Major characters include Veldan, a Loremaster from the Shadowleague (which is dedicated to maintaining the Curtain Walls) and her partner Kazairl. By the end of the first book, they have teamed up with an old but tough warrior woman named Toulac and Veldan's estranged fellow Loremaster, Elion. Minor characters such as Aliana, a thief, and Seriema, a noblewoman without a home, also take their turns in the spotlight.

This trilogy contains examples of:

  • Break the Cutie - Lots of characters go through this in the series, but especially Rochalla, Scall, and Annas.
  • Broken Bird - When we meet Rochalla in the first book, she fits this trope perfectly, though she (oddly enough) gets better when she is forced to flee for her life with a bunch of strangers.
  • Cardboard Prison - In the second book, Cergorn decides to imprison Veldan and Kazairl. In their house. Guarded by their friends. It wasn't his day.
  • Corrupt Church - The church in Callisoria, though it improves once disaster strikes and Gilarra replaces the old Hierarch.
  • Dramatic Wind - Shree, a wind sprite, mocks this trope, and her partner Elion mentions that she tends to blow up out of nowhere at dramatic moments.
  • Empathic Environment - The weather in Callisoria mirrors the state of the Curtain Walls, which the heroes are trying to save. Hence, it ends up mirroring their moods almost exactly.
  • Fish out of Water - Zavahl and, to a lesser extent, Toulac in Gendival—the hundreds of different sentient creatures throw them off.
  • Hooker with a Heart of Gold - Rochalla, who is only a prostitute because she needs to buy medicine for her younger brothers and sisters, all of whom are dying of the plague.
  • MacGuffin - There's the Heart of Myrial, and the Hierarch's ring is a borderline example after Gilarra loses it to the Ak'Zahar.
  • Magnetic Hero - Amaurn in the second book, though, unusually for this trope, he's very much an Anti-Hero.
  • The Medic - Kaita, her friend Evelinden (before she died), and the other Callisorian healers.
  • Mooks - The Godswords are this in the first book, before their collective Heel–Face Turn. It makes one wonder why more mooks don't switch sides.
  • Never Mess with Granny - Toulac (a career soldier who was kicked out of the army when the Hierarch decided women weren't fit to fight) is this.
  • No Guy Wants an Amazon - Toulac, a retired soldier, pokes fun at this trope on occasion, saying that the only truth in it lies in the fact that men think it's true, and thus avoid strong women because they don't want to be looked down on.
  • Our Dragons Are Different: The Dragons look like standard Western dragons, but as they get nourishment from photosynthesis and are filled with oodles of interesting psychic powers, the more conventional fire-breathin', meat-eatin' dragon demographic is actually represented by the firedrakes. (Both varieties—like most principals in this series—tend to be telepaths.)

(Saved entries)
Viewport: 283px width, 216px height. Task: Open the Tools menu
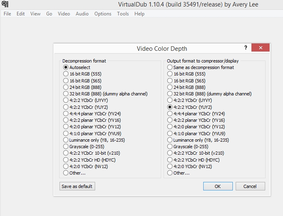[x=123, y=14]
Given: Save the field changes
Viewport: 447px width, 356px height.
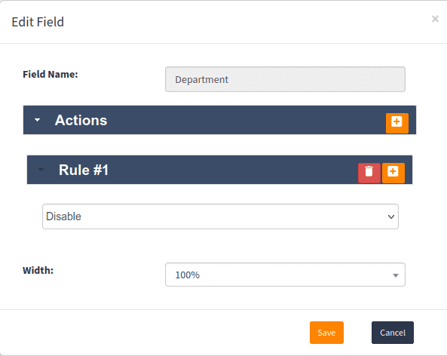Looking at the screenshot, I should click(326, 333).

▶ **INSTRUCTIONS FOR THE TASK**
Write out the trope list again from "This trilogy contains" to "bunch of strangers.", swapping "Rochalla" for "Aliana". The saved entries are separate material and have nothing to do with the trope list.

▶ **TASK ANSWER**
This trilogy contains examples of:

  • Break the Cutie - Lots of characters go through this in the series, but especially Aliana, Scall, and Annas.
  • Broken Bird - When we meet Aliana in the first book, she fits this trope perfectly, though she (oddly enough) gets better when she is forced to flee for her life with a bunch of strangers.